The most robust links were between albumin levels and a positive COVID-19 test, and between death due to any cause in an individual with confirmed COVID-19 with high glucose levels. Glucose may promote viral replication and antiviral immunosuppression. High glucose levels are already known to increase the risk of death in flu patients.
Low albumin was also linked to severe COVID-19, as found in many prior studies. This correlation with albumin levels measured more than ten years earlier confirms that the low levels of albumin are due to chronic inflammation, as also shown by a high C-reactive protein (CRP) and leukocyte count, rather than because of reduced albumin production.
Despite the current relevance of an aging study that occurred long ago, it could also be that some individuals who had accelerated aging later improved their health, but others showed reverse movement. This would mean that a more recent PhenoAge could improve the predictive value of this measure.

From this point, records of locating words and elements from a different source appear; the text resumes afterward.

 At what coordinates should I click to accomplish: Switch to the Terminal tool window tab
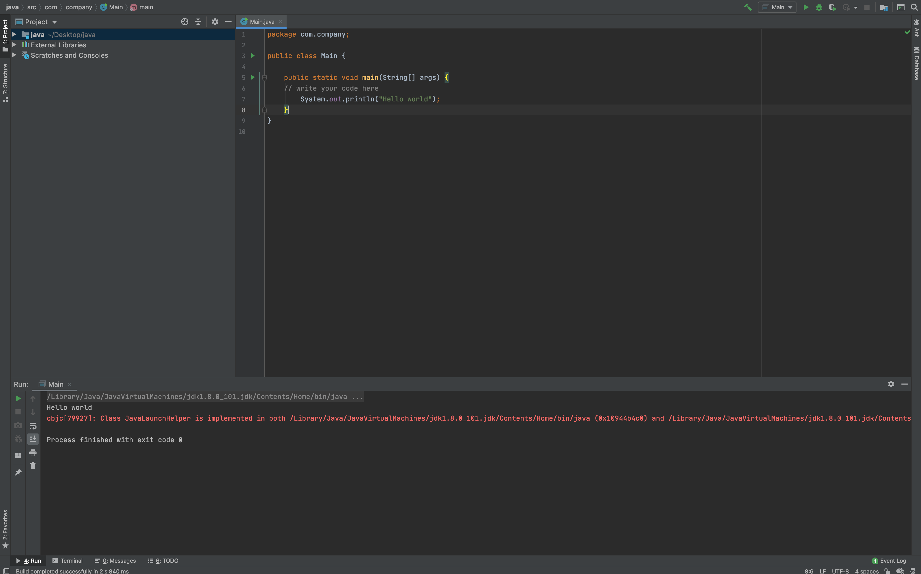click(x=68, y=561)
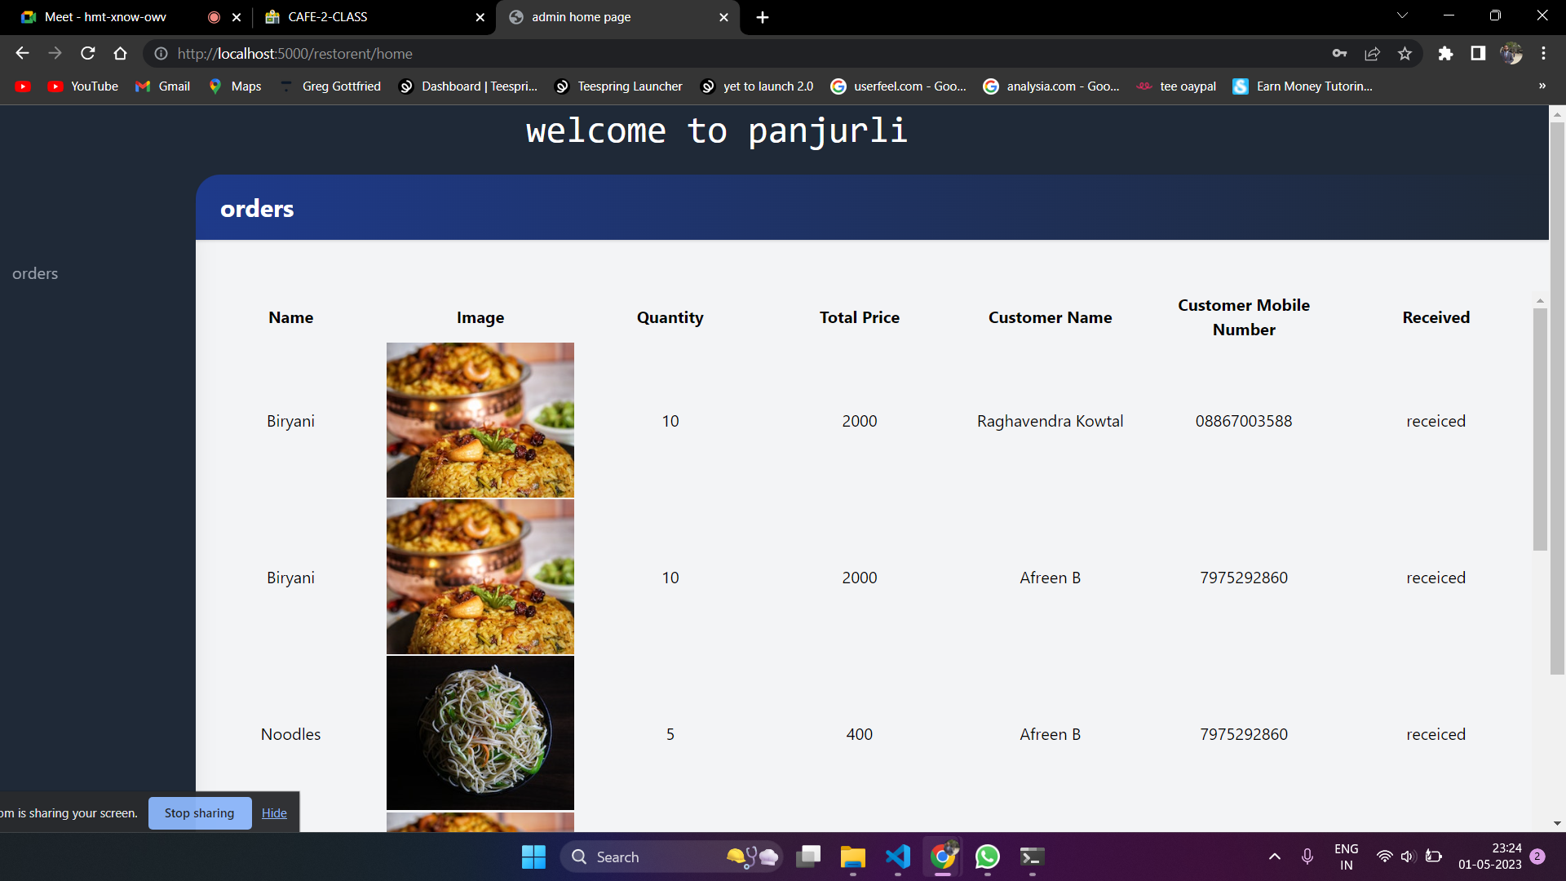Launch WhatsApp from the taskbar
1566x881 pixels.
986,857

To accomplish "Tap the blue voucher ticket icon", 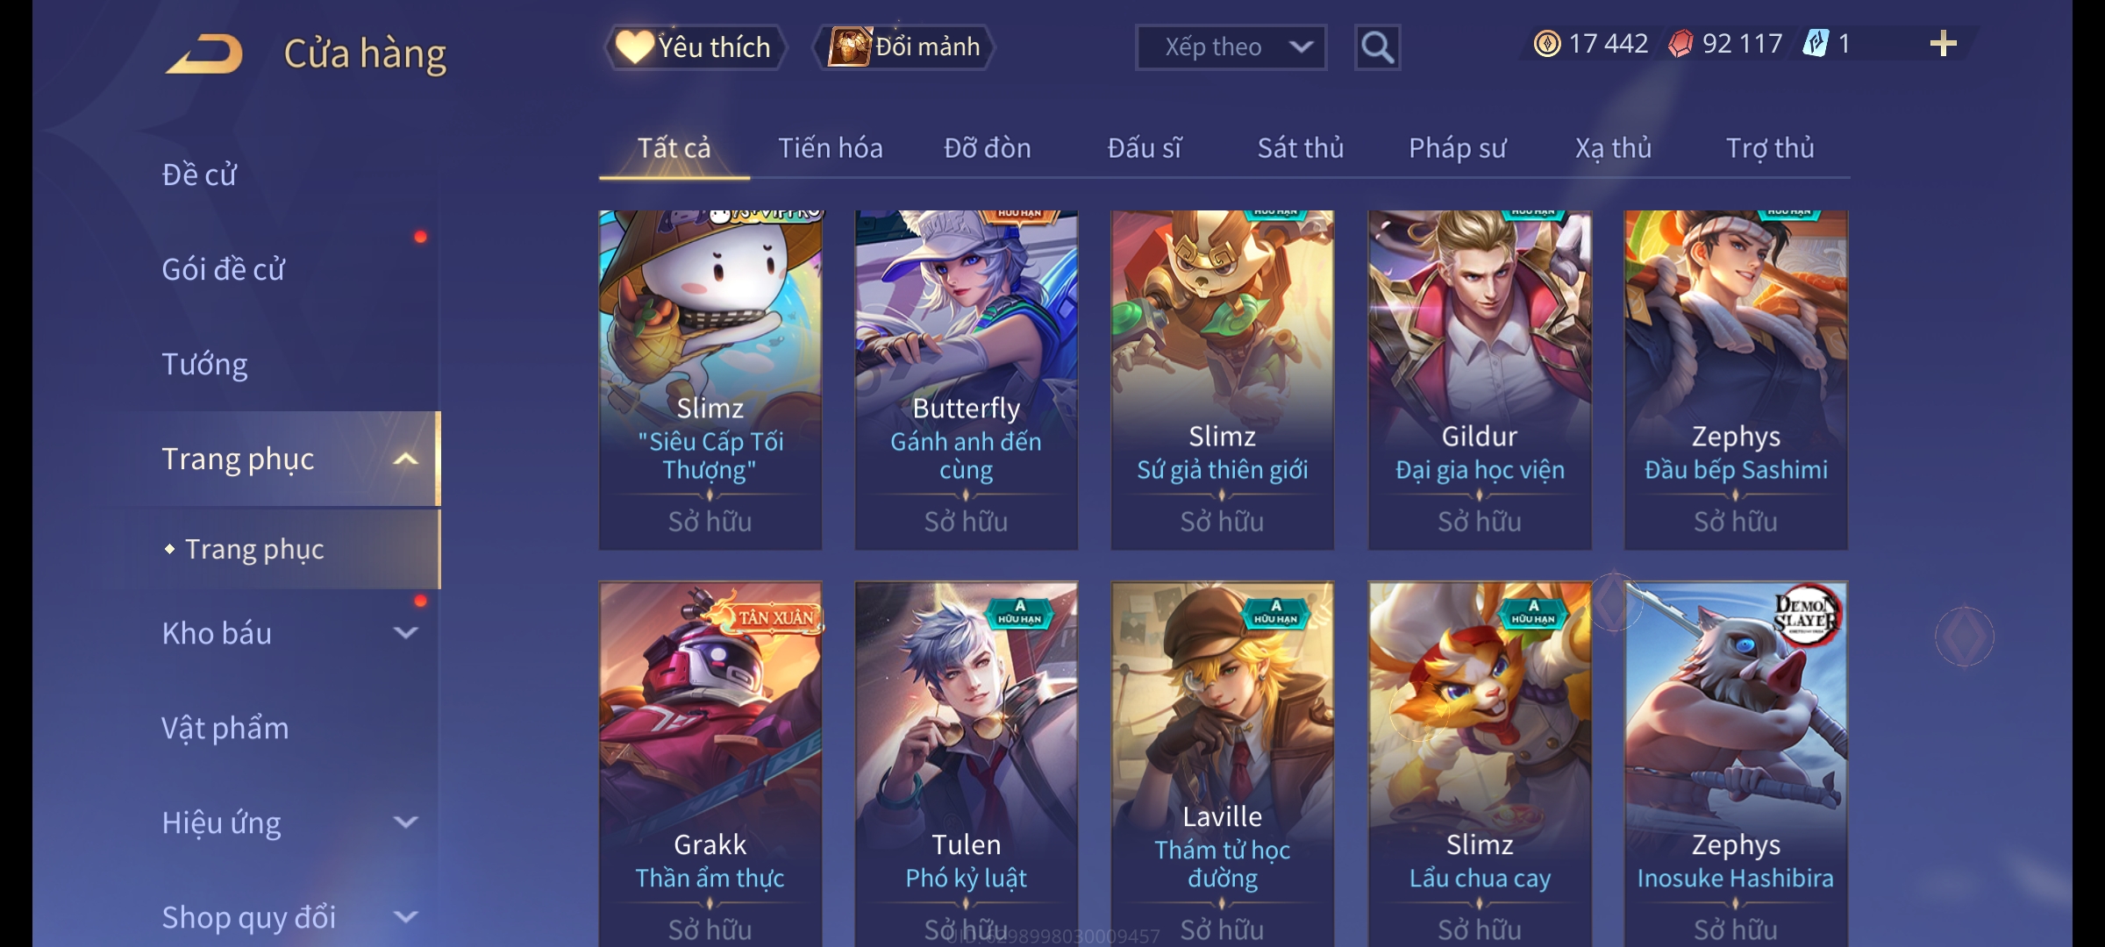I will tap(1815, 44).
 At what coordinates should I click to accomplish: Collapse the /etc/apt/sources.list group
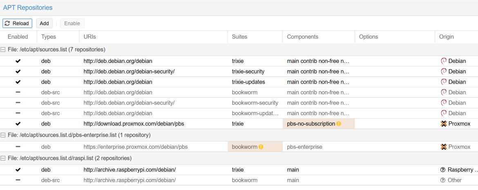[3, 49]
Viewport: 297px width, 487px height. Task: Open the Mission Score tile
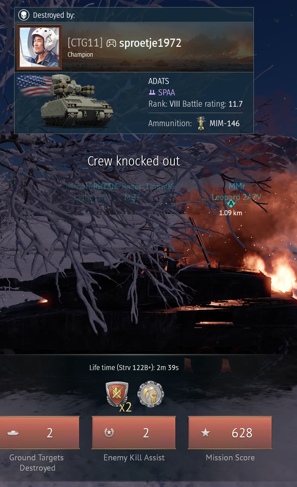point(230,433)

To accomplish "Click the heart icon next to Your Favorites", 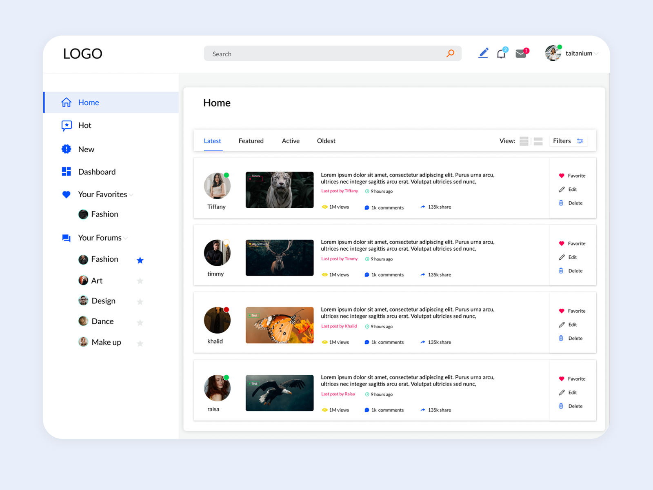I will (66, 194).
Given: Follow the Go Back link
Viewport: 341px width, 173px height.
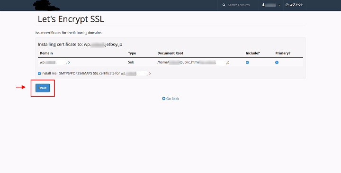Looking at the screenshot, I should click(x=171, y=99).
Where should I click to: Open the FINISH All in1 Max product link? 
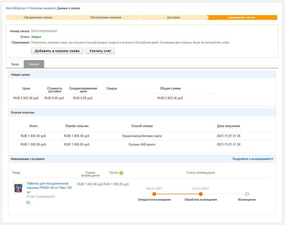coord(49,186)
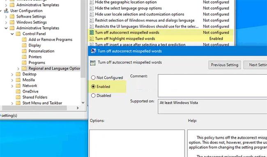Select the Shared Folders folder icon
The image size is (267, 157).
(x=18, y=97)
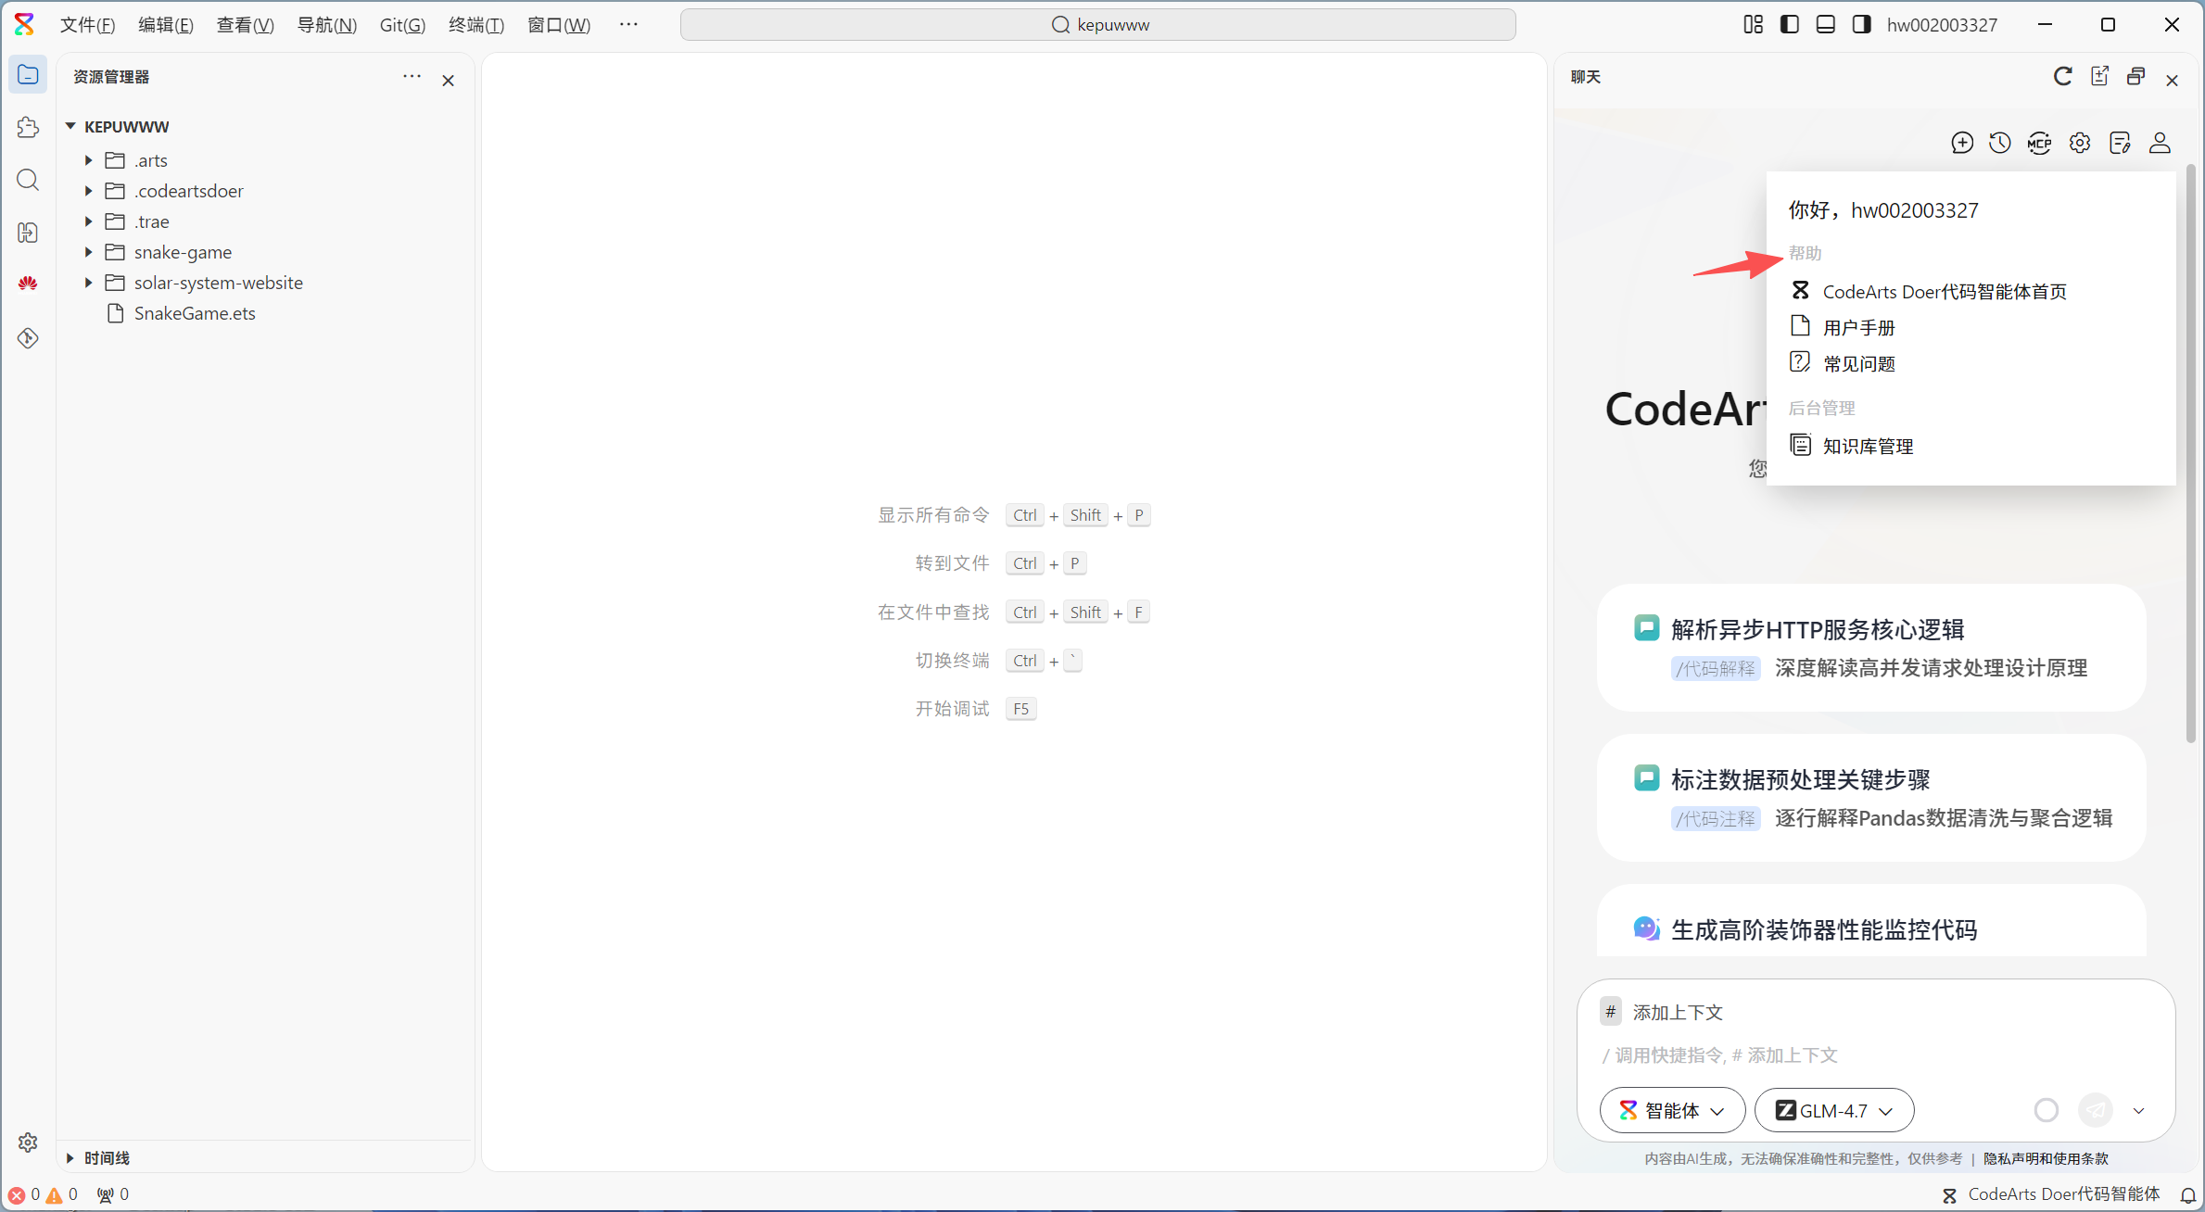Toggle the secondary sidebar layout button
The width and height of the screenshot is (2205, 1212).
(x=1861, y=25)
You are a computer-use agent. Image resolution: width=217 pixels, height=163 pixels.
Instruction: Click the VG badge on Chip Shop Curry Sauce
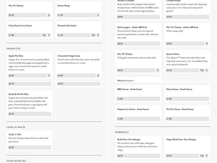tap(44, 35)
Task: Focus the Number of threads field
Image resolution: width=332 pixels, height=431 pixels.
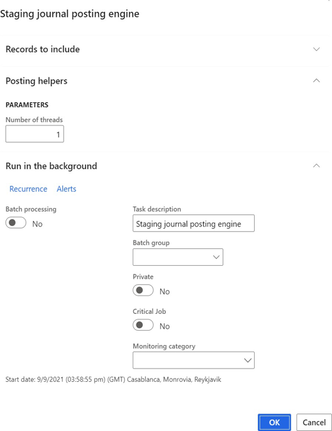Action: (35, 134)
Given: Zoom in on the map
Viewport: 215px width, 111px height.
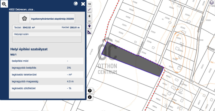Looking at the screenshot, I should click(x=89, y=16).
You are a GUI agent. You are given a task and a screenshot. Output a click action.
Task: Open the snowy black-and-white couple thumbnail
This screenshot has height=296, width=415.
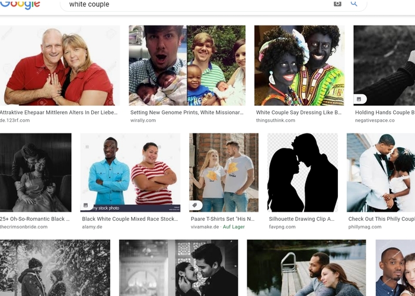click(55, 268)
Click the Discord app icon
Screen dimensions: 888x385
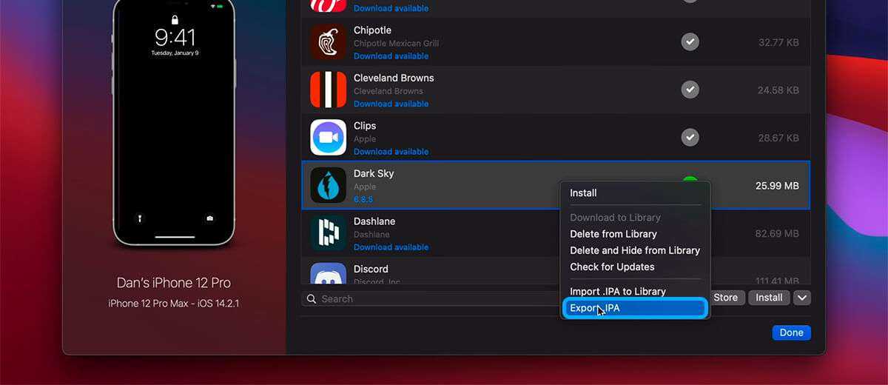[x=328, y=274]
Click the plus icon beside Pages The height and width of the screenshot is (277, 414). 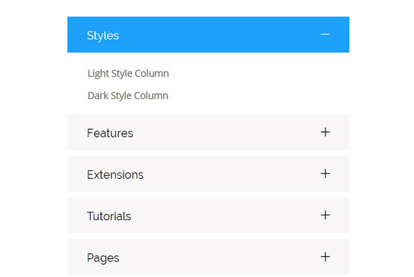326,257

Secondly, the study points to two different target pathways for treating COVID-19. One is the underlying inflammatory mechanisms that link accelerated aging and severe COVID-19. The other is the aging process. In the latter, drugs like metformin and rapamycin, that slow aging, could be used to treat this condition. Rapamycin boosts the efficacy of the flu vaccine, and metformin lowers blood glucose levels. Moreover, it is being suggested that the latter could suppress the inflammatory activation of immune cells.
*Important notice: medRxiv publishes preliminary scientific reports that are not peer-reviewed and, therefore, should not be regarded as conclusive, guide clinical practice/health-related behavior, or treated as established information.